──────── Task material ────────

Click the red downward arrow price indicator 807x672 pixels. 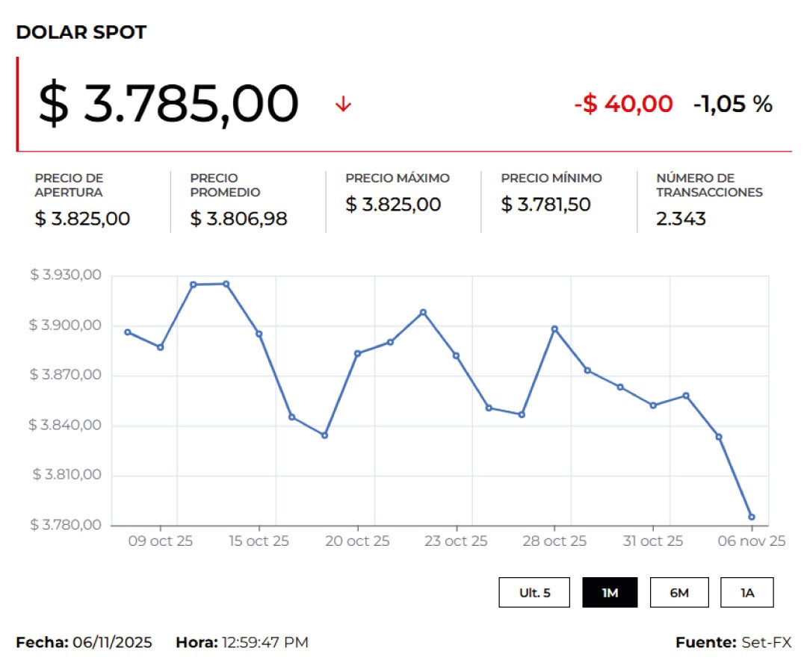tap(342, 104)
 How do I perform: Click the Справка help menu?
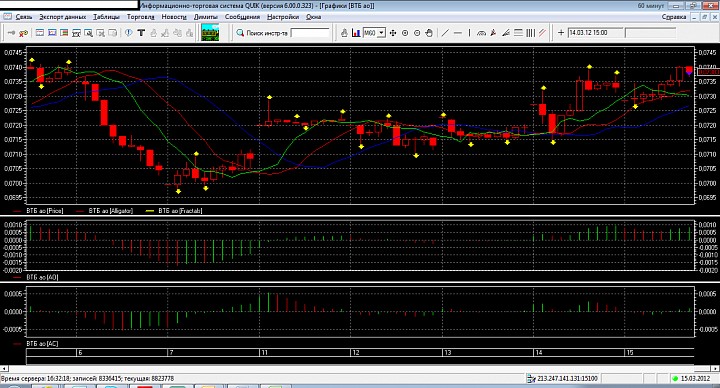coord(674,17)
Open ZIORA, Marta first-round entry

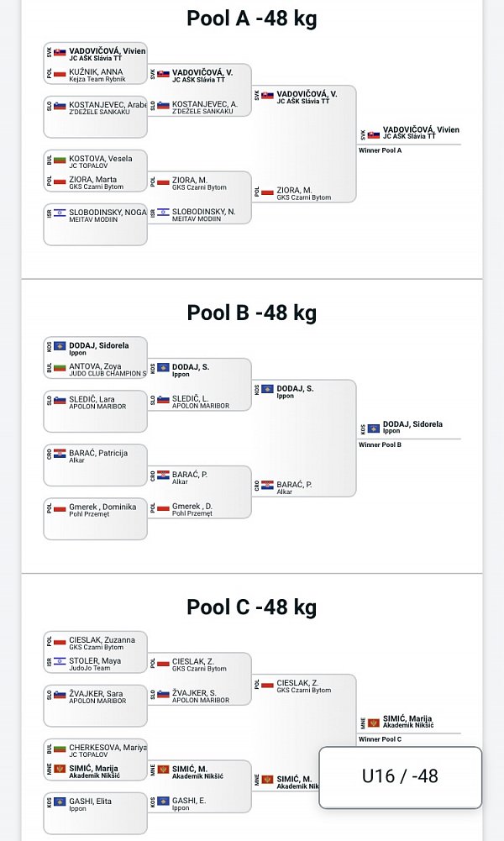click(96, 182)
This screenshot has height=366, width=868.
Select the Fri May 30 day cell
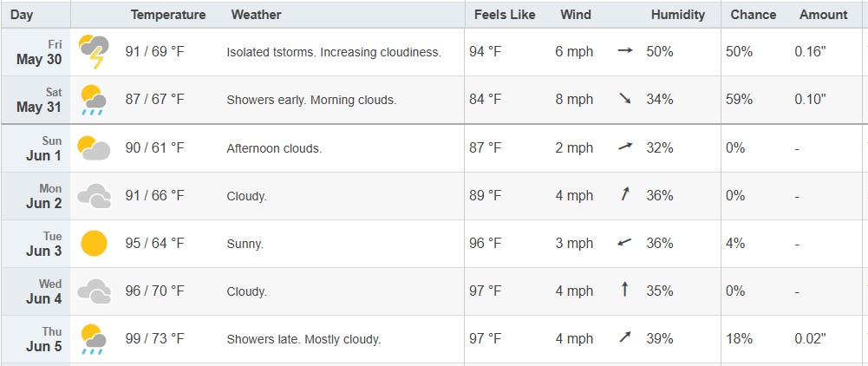36,52
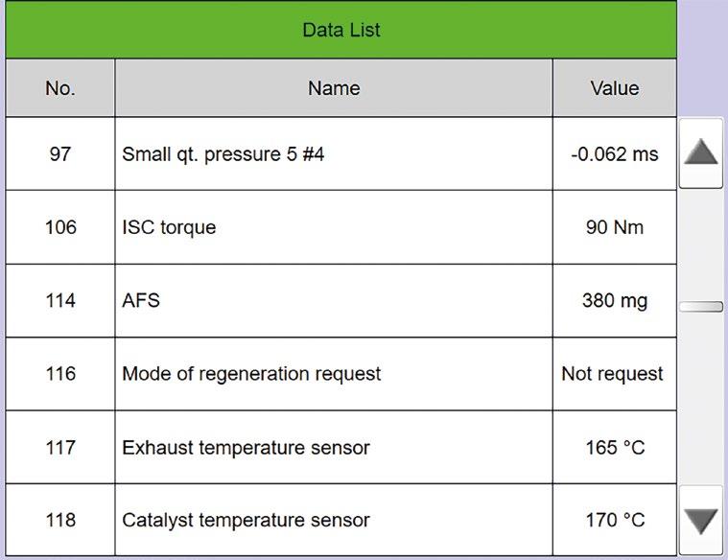This screenshot has width=728, height=560.
Task: Click the 90 Nm value cell
Action: (614, 227)
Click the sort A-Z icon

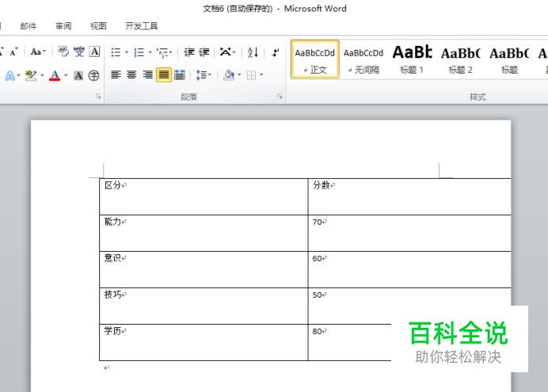pos(253,53)
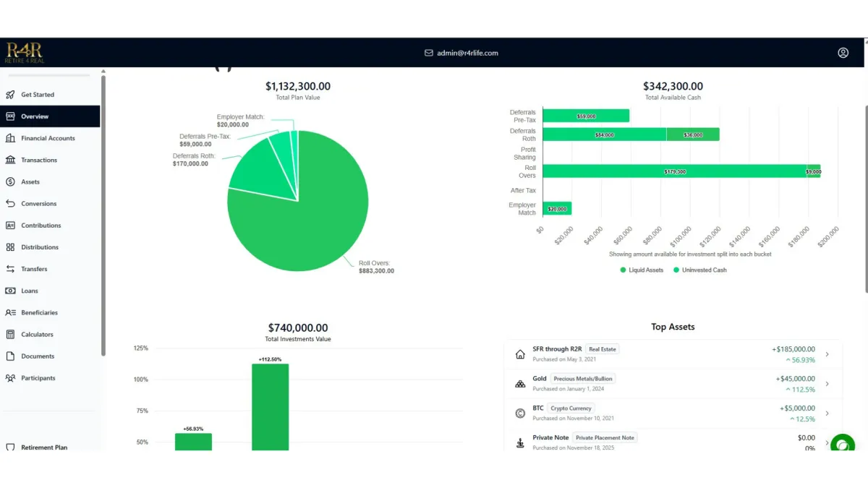Toggle the Liquid Assets legend item
This screenshot has height=488, width=868.
[642, 270]
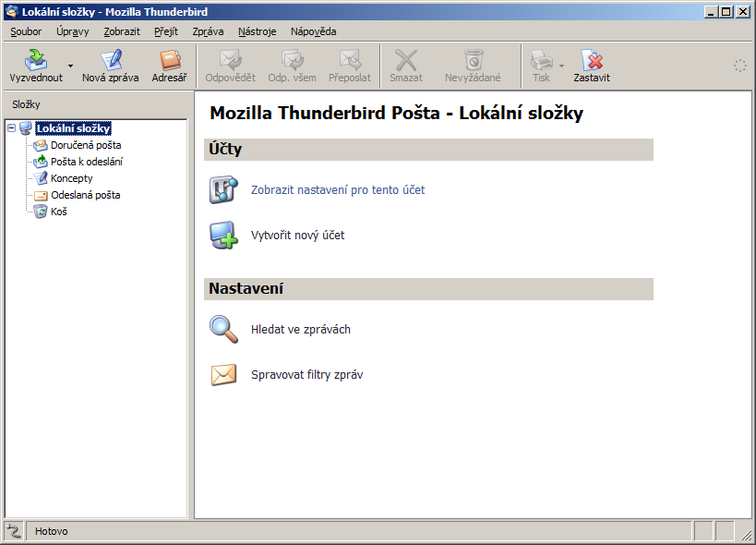Click Zobrazit nastavení pro tento účet link
Image resolution: width=756 pixels, height=545 pixels.
point(338,190)
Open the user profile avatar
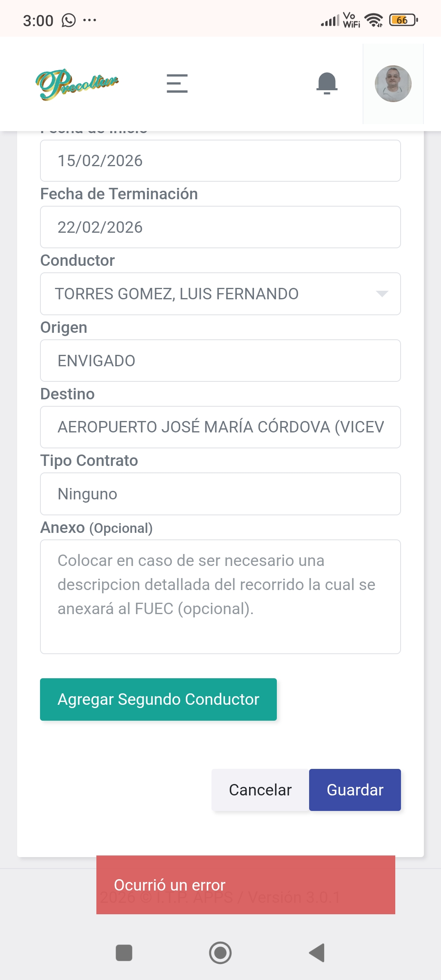 tap(393, 84)
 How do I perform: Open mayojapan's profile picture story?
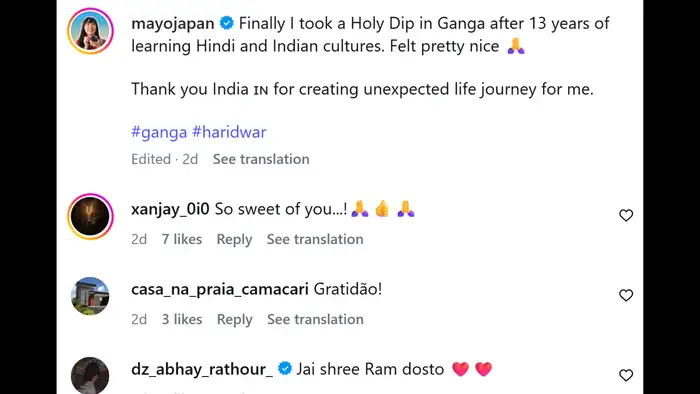point(90,31)
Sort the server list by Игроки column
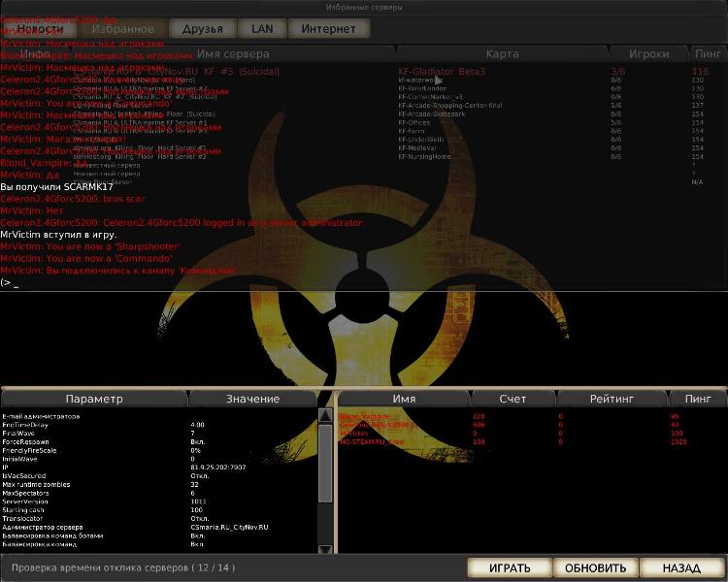 (x=648, y=54)
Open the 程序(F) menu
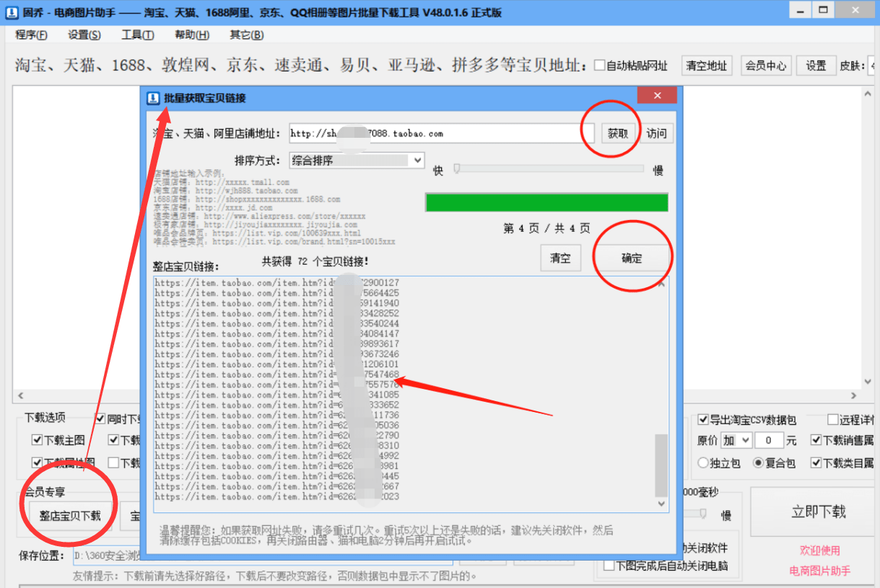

────────

§ Exercise requirements
Transcribe nothing but the lines from the one containing "Select the Fri May 30 day cell" through the final line of the records, exactly as written and without pictures.

§ Final answer
Select the Fri May 30 day cell
36,52
This screenshot has width=728, height=560.
Task: Click the 90 Nm value cell
Action: (614, 227)
Click the sort A-Z icon

pos(253,53)
Toggle the Liquid Assets legend item
This screenshot has height=488, width=868.
[642, 270]
Click Zobrazit nastavení pro tento účet link
Image resolution: width=756 pixels, height=545 pixels.
point(338,190)
Open the user profile avatar
 tap(393, 84)
 How do I perform: Open mayojapan's profile picture story?
point(90,31)
Sort the server list by Игроки column
 (x=648, y=54)
Open the 程序(F) menu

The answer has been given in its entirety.